Tim,
Thanks very much! Makes sense.
Scott
On Thu, Apr 9, 2015 at 12:21 AM Tim Robertson trobertson@gbif.org wrote:
Hi Scott,
2 things can cause this:
- Eventual consistency
The count service is an insanely high throughput service, while search is lower throughput - they have different backends, and a messaging bus keeps them in sync. Because of this there is often a short period (up to 1 hr but normally < 5 mins) where they can differ during indexing runs. Issues can creep in and they drift and occasionally we rebuild the count service. The search service is always the correct one.
- Geospatial issues
The isGeoreferenced only counts records with coordinates and no known geospatial issues - i.e. records we’d consider suitable for using the coordinates.
In this case it is 2. that provides the difference, and the search service should be using the &hasGeospatialIssue parameter.
http://api.gbif.org/v1/occurrence/search?taxonKey=7264332&hasCoordinate=...
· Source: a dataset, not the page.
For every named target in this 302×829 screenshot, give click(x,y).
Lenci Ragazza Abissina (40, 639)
http://api.gbif.org/v1/occurrence/count?taxonKey=7264332&isGeoreferenced...
Both report 4515 records.
I hope this helps - please feel free to quote me verbatim on the issue.
Cheers, Tim
On 09 Apr 2015, at 07:40, Scott Chamberlain myrmecocystus@gmail.com wrote:
Hi,
A user of the R client we make for GBIF reports different number of occurrences for the /occurrence/search endpoint and the /occurrence/count endpoint with the same taxonkey, and limiting to georeferenced data only. See https://discuss.ropensci.org/t/rgbif-occ-count-and-occ-search-results-differ... for the discussion.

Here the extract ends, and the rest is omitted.